A European artist has travelled to Alaska to learn an extinct native Alaskan language that has only one fluent speaker.
Frenchman Guillaume Leduey, 21, is undecided whether he will be the one to pass on the Eyak language to future generations. The financial demands of such a course of study are a major concern.
Leduey has had a lifelong fascination with learning foreign languages. He began teaching himself as a teenager, and now knows six languages.
At the age of 18, he contacted Bliss Spaan, a film director who made a 1995 documentary about the last remaining native speaker of Eyak. Spaan sent him a series of instructional DVDs, and he has been learning the language ever since.
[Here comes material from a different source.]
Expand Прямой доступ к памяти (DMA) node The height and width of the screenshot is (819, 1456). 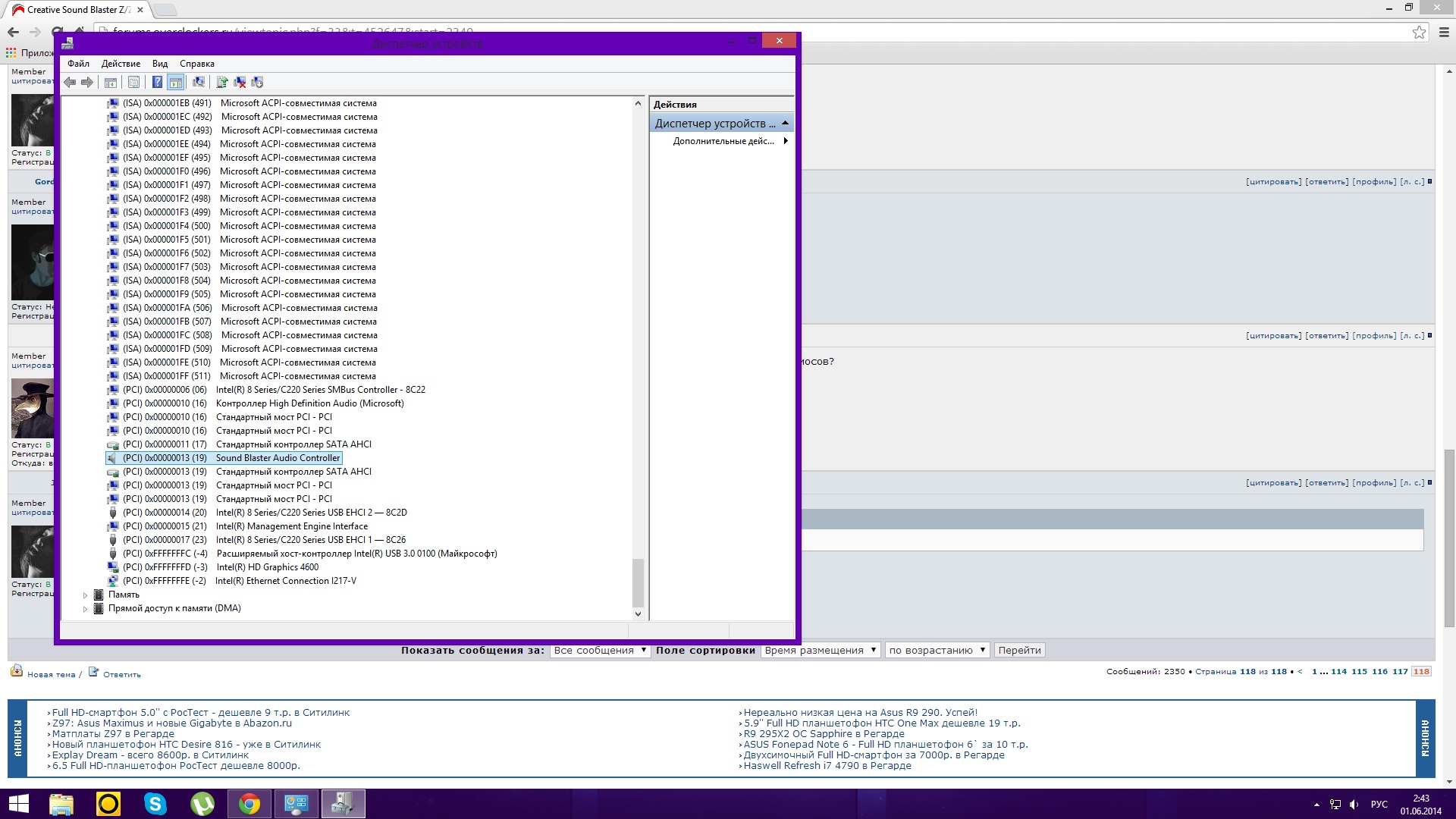85,609
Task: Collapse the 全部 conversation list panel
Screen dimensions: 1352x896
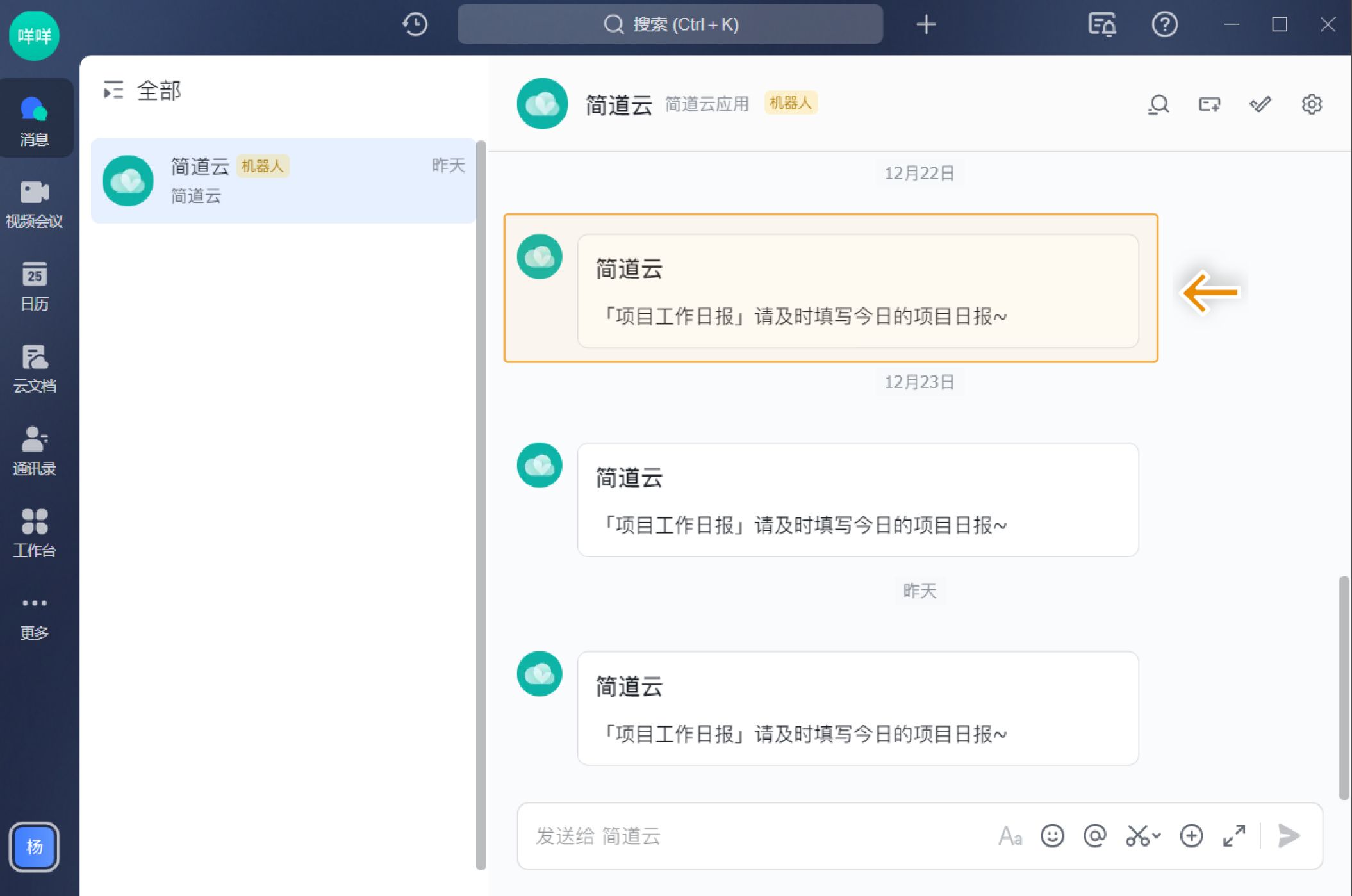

Now Leduey, from the city of Le Havre, France, is in Alaska, studying Eyak with linguist Michael Krauss of the University of Alaska Fairbanks.
"What's in it for him?" asked Professor Krauss, speaking to Associated Press. "He has to eat, so can he make a good living doing that?"
Krauss, 75, has been studying the dying Eyak language for decades, and has published translations of Eyak stories, as well as an Eyak dictionary.
The language was spoken along Alaska's Gulf Coast until "the advent of the canneries and the Copper River railroad did in what was left of the Eyaks," according to Krauss.
The last native speaker, Marie Smith Jones, passed away in 2008, making Eyak the first of some 20 native Alaskan languages to disappear.
"Eyak is predictably the first," said Krauss. "But the question is, who is next?"